Tra ironia e iconicità, è impossibile dimenticare: Vamos a la Playa (1983) e L’estate sta finendo (1985) dei Righeira, Un’estate fa di Franco Califano (versione italiana di Une belle histoire di Michel Fugain, incisa anche da Mina). Negli anni più recenti, la musica estiva si è rinnovata attraverso nuove sonorità, ma mantenendo la stessa forza evocativa: Vento d’estate di Gazzè, Fabi, Silvestri, Estate dei Negramaro, Mare Mare di Luca Carboni, Bella d’estate di Mango, fino a Estate in città di Marracash. Indimenticabile resta Un’estate italiana (Notti magiche) di Giorgio Moroder, Edoardo Bennato, Gianna Nannini (inno dei Mondiali 1990). La musica estiva non è solo una colonna sonora stagionale: è un riflesso culturale, un archivio emotivo, un caleidoscopio di emozioni tra leggerezza, nostalgia e sogno. Ogni canzone ha il potere di farcela ricordare.
Guida all’ascolto
“BEAUTY IN YOUR WAKE” di FINK
Dal 5 luglio è disponibile l’ottavo album in studio di Fink - nome d’arte di Fin Greenall- dal titolo “Beauty in Your Wake”. Fink, che si avvale della costante collaborazione di di Guy Whittaker (basso) e Tim Thornton (batteria), è un artista che continua a mostrare la sua impronta distintiva folk-tronica e soul. Un percorso iniziato prima come dj e producer per la prestigiosa etichetta Ninja Tune, poi, dal 2000 abbandonando l’elettronica, con uno stile da cantautorato blues e folk, che gli è valso la collaborare con John Legend ed Amy Winehouse. Il ritorno in studio, offre un’opportunità unica per cogliere ulteriori profondità e significati della sua proposta. Questa volta Fink, ha sostituito l’idillio della Cornovaglia, dove ha registrato la versione originale di “Beauty In Your Wake”, con lo storico paradiso analogico dello studio Lowswing di Kreuzberg, a Berlino: un covo vibrante e pieno di apparecchiature che in passato ha ospitato anche Nick Cave e Die Krupps.

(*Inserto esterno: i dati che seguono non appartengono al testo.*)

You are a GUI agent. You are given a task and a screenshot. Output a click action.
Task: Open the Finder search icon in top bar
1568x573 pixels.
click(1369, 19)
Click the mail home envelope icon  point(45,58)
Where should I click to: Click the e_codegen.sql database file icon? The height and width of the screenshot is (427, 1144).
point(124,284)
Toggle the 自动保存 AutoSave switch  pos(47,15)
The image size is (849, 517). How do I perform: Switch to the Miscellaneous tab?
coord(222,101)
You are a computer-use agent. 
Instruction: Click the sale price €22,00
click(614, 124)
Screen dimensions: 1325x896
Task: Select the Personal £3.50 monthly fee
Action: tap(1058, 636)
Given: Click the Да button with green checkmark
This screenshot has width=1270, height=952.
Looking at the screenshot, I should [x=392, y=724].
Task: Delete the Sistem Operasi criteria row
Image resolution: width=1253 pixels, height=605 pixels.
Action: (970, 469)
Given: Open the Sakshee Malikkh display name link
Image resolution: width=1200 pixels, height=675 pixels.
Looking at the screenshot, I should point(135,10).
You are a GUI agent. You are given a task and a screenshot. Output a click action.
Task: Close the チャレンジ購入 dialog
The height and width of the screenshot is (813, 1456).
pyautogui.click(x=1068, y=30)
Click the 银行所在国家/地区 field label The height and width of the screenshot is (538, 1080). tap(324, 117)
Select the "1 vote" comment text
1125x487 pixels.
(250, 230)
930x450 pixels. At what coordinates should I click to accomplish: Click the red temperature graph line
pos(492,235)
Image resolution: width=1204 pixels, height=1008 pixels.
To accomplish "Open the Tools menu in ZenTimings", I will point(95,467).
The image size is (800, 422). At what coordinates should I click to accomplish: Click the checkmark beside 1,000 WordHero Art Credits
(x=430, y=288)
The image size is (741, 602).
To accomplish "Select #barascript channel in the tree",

“LA MACCAIA” di GAIA BANFI
Esce anche in formato fisico “La Maccaia”, album della cantautrice, produttrice e polistrumentista Gaia Banfi, nuova promessa della scena musicale italiana. Il disco si muove sulle tracce dei ricordi per raccontare una storia fuori dal tempo, usando un linguaggio molto personale nel quale convivono canzoni d’autore, pop e sperimentazioni elettroniche. Ipnotica e magnetica, la sua musica è una seduzione sottile, inafferrabile, un’emozione che si insinua nella mente con delicatezza, un invito a perdersi nella sua bellezza. Una passione che tocca le corde più profonde dell’anima, senza la foga travolgente dei sensi, ma con l’intensità di un sentimento puro e profondo. La maccaia è una particolare condizione meteorologica, che si verifica esclusivamente nel Golfo di Genova quando soffia lo scirocco, il cielo si copre e l’umidità raggiunge livelli molto elevati creando così una sorta di substrato nebbioso che cavalca il mare e si confonde con esso.